### DIRECTIVE A
Can you gather every line of the listing that contains the string "link"? Case matters.

### EXTRACT PROVIDED
From: Julian Foad <julianfoad_at_btopenworld.com>
Date: 2005-04-08 01:00:53 CEST

SUMMARY

Noticing that our Doxygen HTML API documentation is rather untidy, I submit
that we ought to document and improve our use of Doxygen mark-up, to make it
easier to learn and to apply correctly, and to make the result more consistent,
more attractive and more useful. I present a proposal and solicit feedback.

INTRODUCTION

The documentation of our public API is one of the primary references for those
developing against Subversion libraries, both within and outside the core
project. Our use of Doxygen mark-up in the header file comments facilitates
the automatic generation of user-friendly forms of API documentation such as
hyper-linked HTML pages. For the result to be attractive and useful, certain
styles of commenting must be adhered to.

It has come to my attention while reviewing the public API that our use of
Doxygen mark-up is less than consistent. This is probably because many
developers, including me, did not know Doxygen and simply tried to copy what
they saw others had done. Most people have got the hang of starting a Doxygen
comment with "/**" and referring to an argument with "@a", but that is only the
beginning and even the definition of what is "an argument" is not always obvious.

I feel it would be useful to develop some guidelines for commenting our APIs,
and write them up in HACKING. To this end I have read up on Doxygen and made
some proposals. To begin with, these proposals are the union of all my
thoughts on the subject. I expect to trim them down a bit after feedback on
which ones people like and don't like, because if we try to use too many of the
possibilities Doxygen offers then it will be too difficult to remember and to
apply consistently.

===========================================================================

DOXYGEN USAGE GUIDELINES: GENERAL

Subversion uses Doxygen mark-up in its public API documentation. See
<http://www.stack.nl/~dimitri/doxygen/>. To generate API documentation in
HTML, run "doxygen" from the Subversion source tree root, pointing it at its
configuration file, like this: "doxygen doc/doxygen.conf". It will generate
documentation under "doc/doxygen" (as specified in the configuration file), and
send progress and error/warning output to standard output and standard error
respectively.

Doxygen recognises many different kinds of mark-up within special documentation
comments. This document describes the small subset of Doxygen mark-up that is
used in the Subversion APIs. It is aimed at the competent programmer who is
modifying or adding interfaces within an existing Subversion library.

### STORED ROWS
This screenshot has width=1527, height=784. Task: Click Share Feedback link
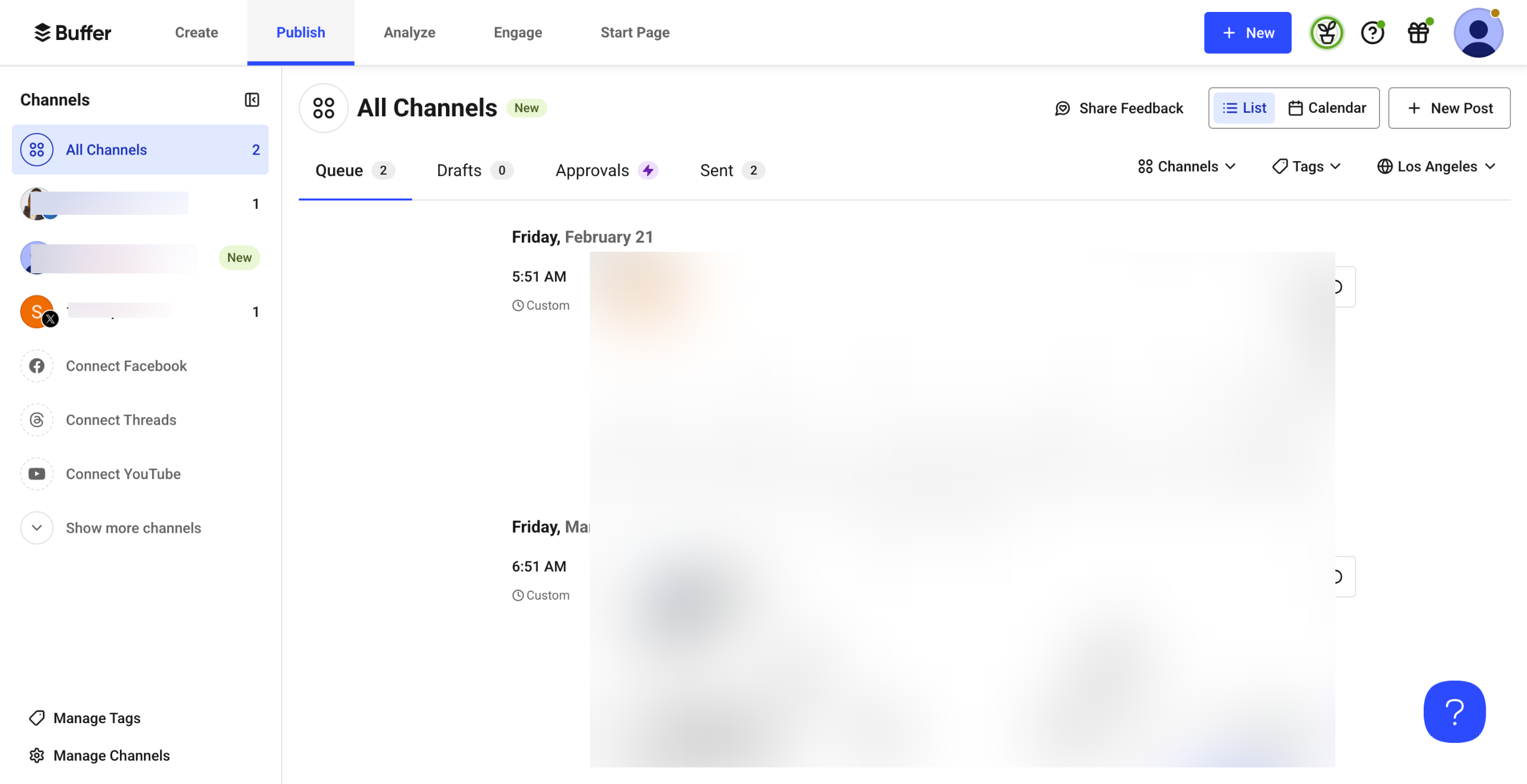tap(1119, 108)
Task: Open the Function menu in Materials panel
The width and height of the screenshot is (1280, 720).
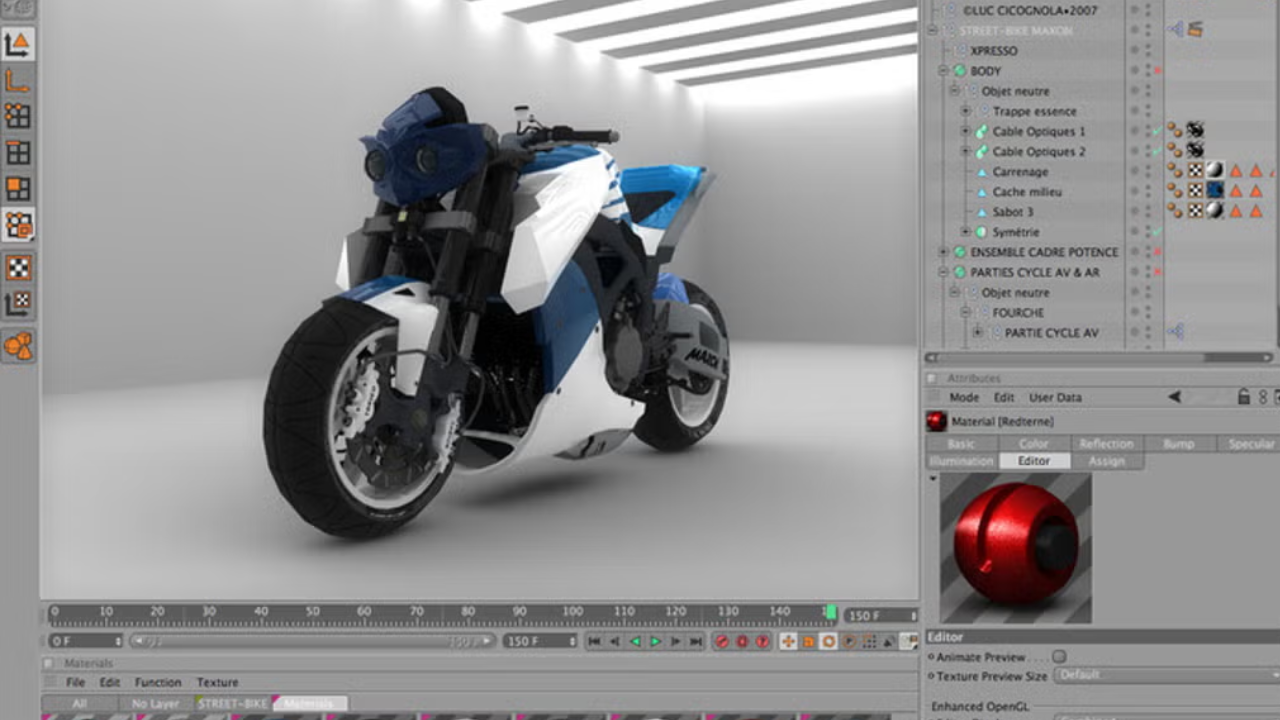Action: [x=158, y=682]
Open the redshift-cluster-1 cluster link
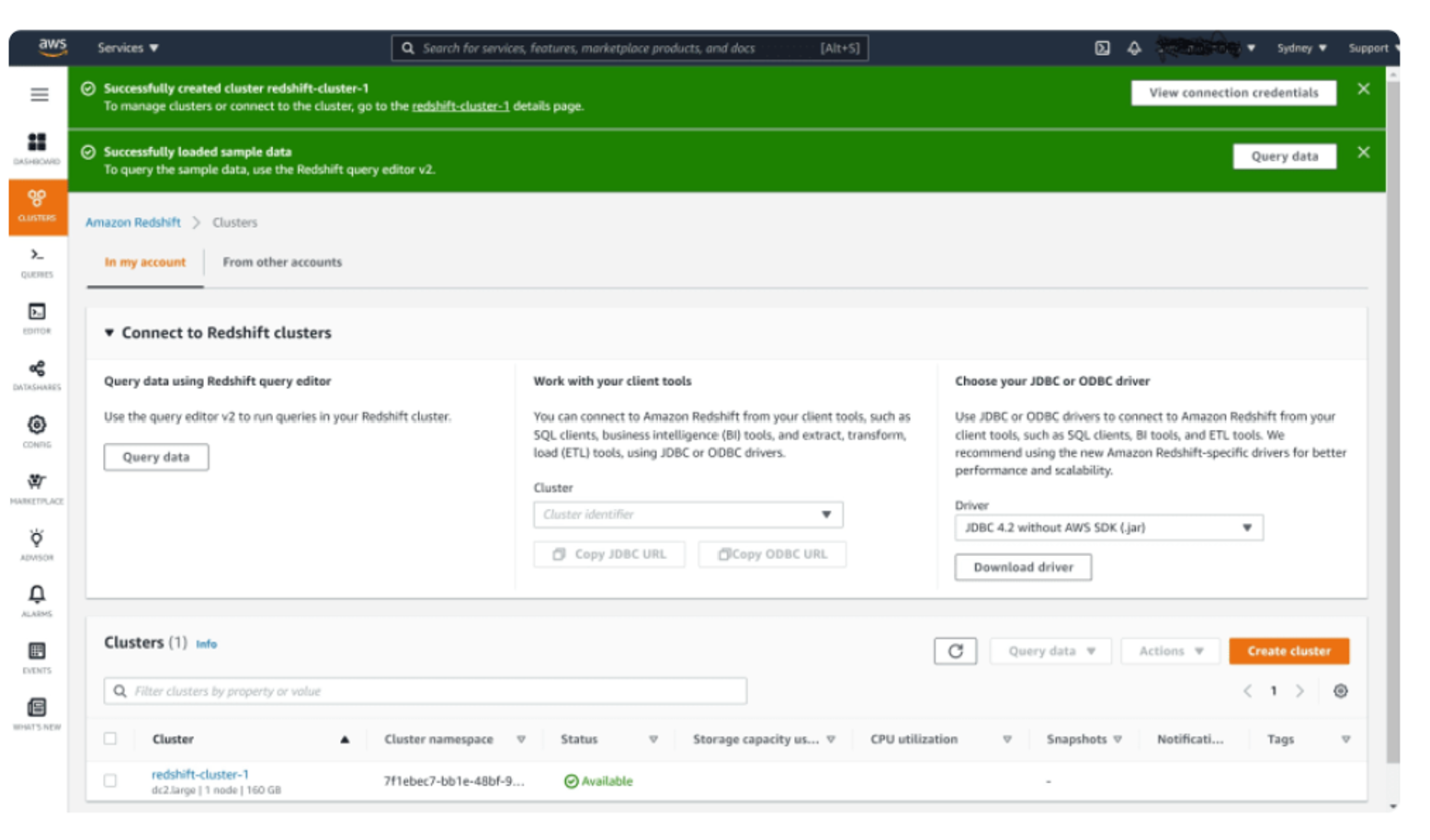The height and width of the screenshot is (840, 1430). tap(199, 774)
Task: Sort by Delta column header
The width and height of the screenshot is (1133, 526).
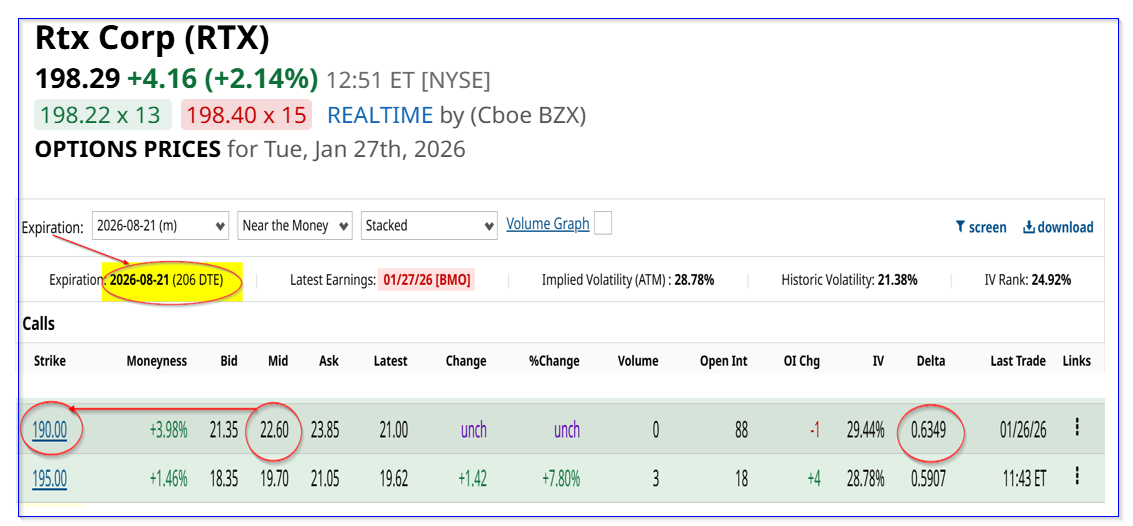Action: pyautogui.click(x=930, y=361)
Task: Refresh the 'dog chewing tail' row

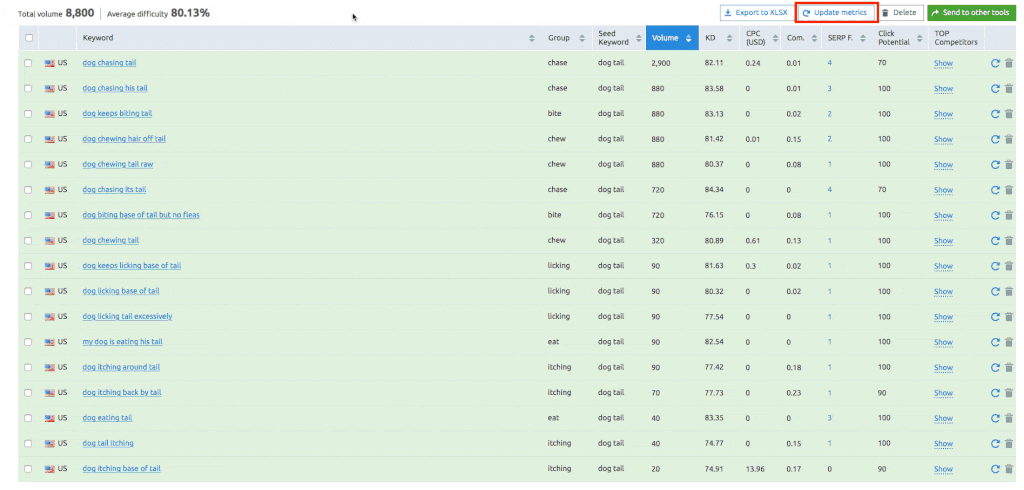Action: [995, 241]
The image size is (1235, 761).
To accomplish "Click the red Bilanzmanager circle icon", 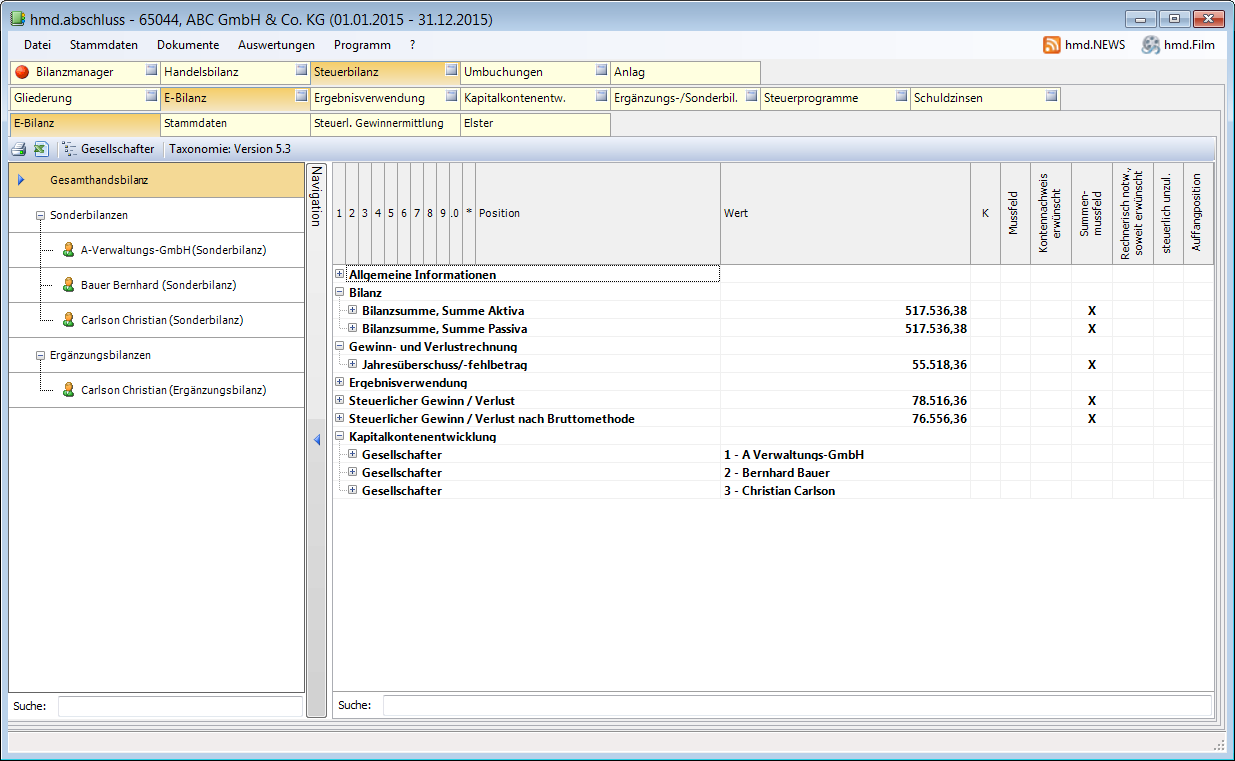I will coord(22,72).
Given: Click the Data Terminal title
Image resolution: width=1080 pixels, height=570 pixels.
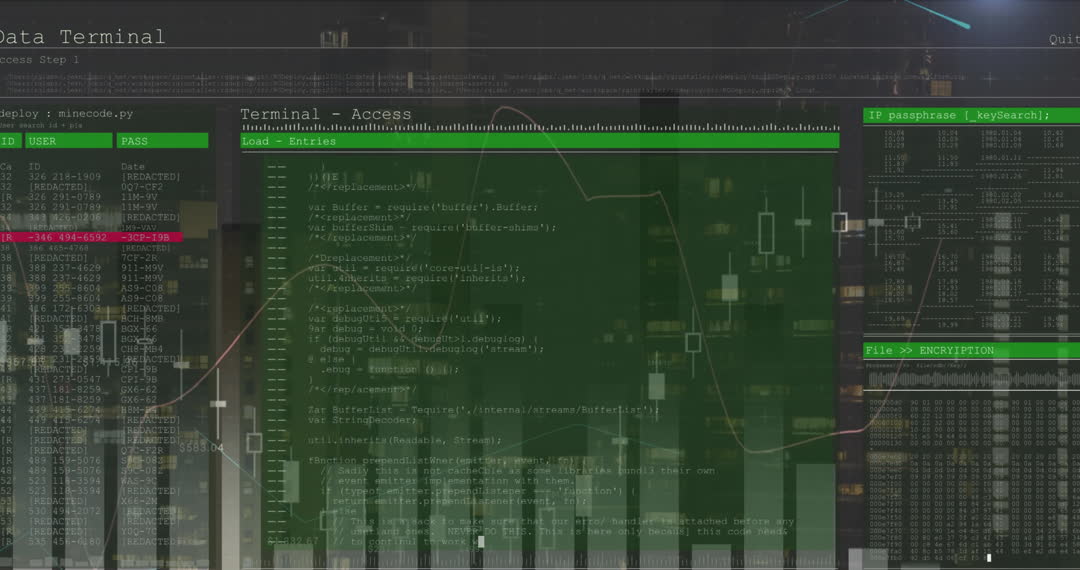Looking at the screenshot, I should tap(82, 38).

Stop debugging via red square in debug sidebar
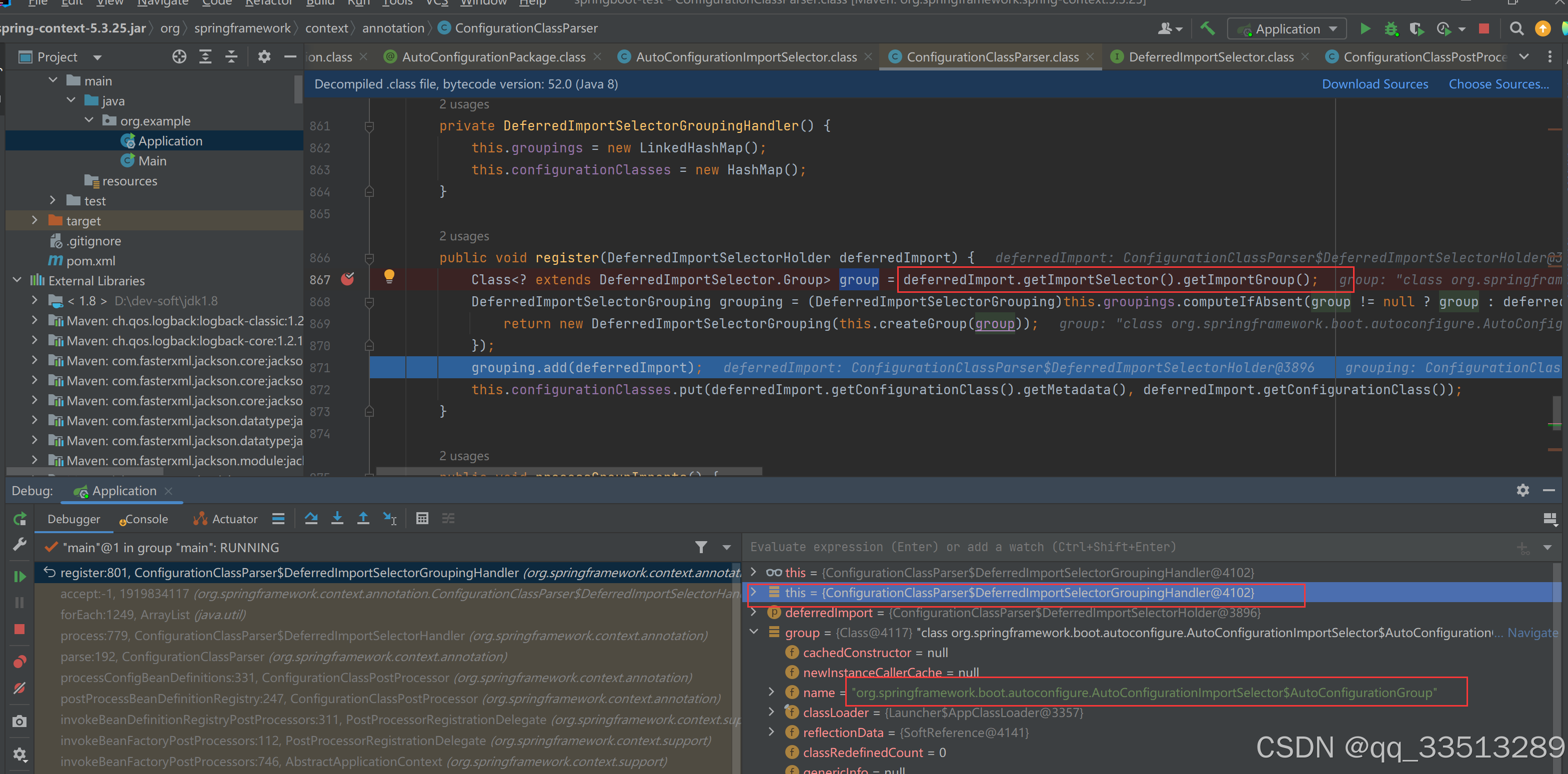(x=20, y=630)
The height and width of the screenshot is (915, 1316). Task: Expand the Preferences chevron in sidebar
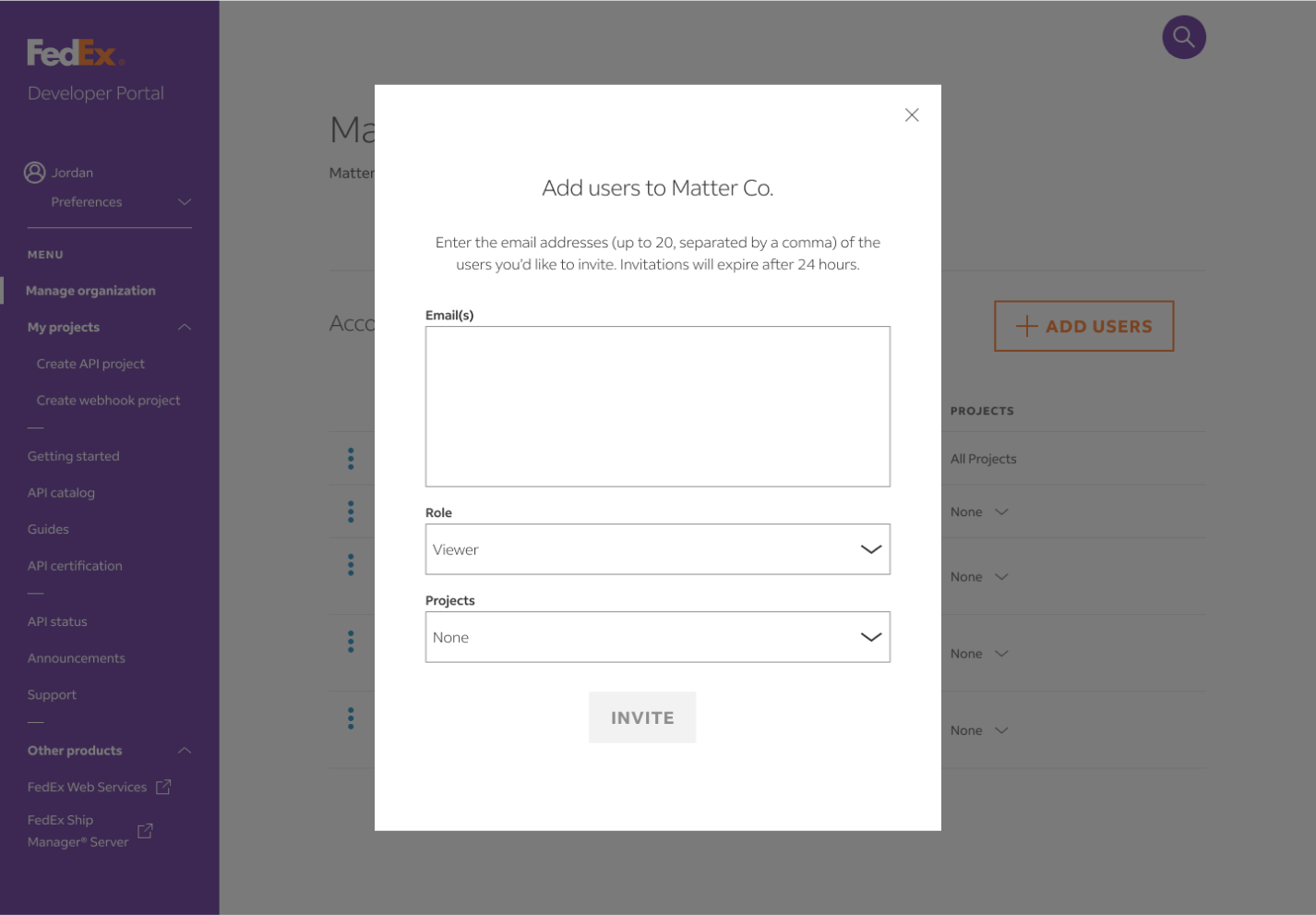tap(185, 202)
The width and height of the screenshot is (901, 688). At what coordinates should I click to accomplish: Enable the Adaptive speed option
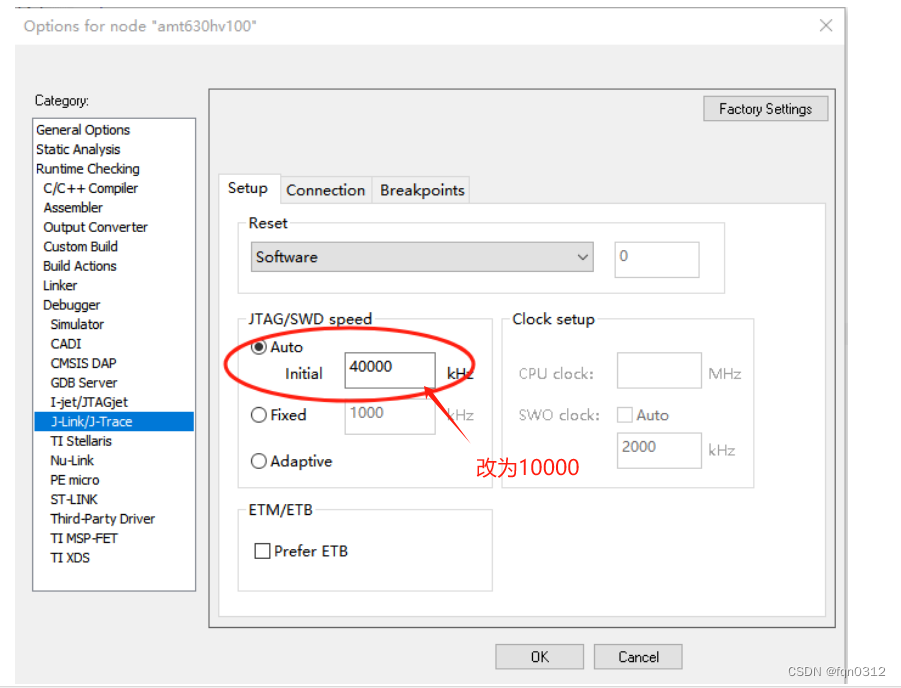click(x=259, y=461)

### DIRECTIVE B
Could you condense the paragraph of the Doxygen proposal that begins "It has come to my attention" into a short bulleted list of its main points?

### COMPLETE OUTPUT A
This screenshot has width=1527, height=784. Task: Click Share Feedback link
Open the redshift-cluster-1 cluster link

### COMPLETE OUTPUT B
- A review of the public API showed that the project's use of Doxygen mark-up is inconsistent.
- The likely cause is that many developers, the writer included, did not know Doxygen and copied what others had done.
- Most have learned to start a Doxygen comment with "/**" and to refer to an argument with "@a".
- That is only the beginning, and even what counts as "an argument" is not always obvious.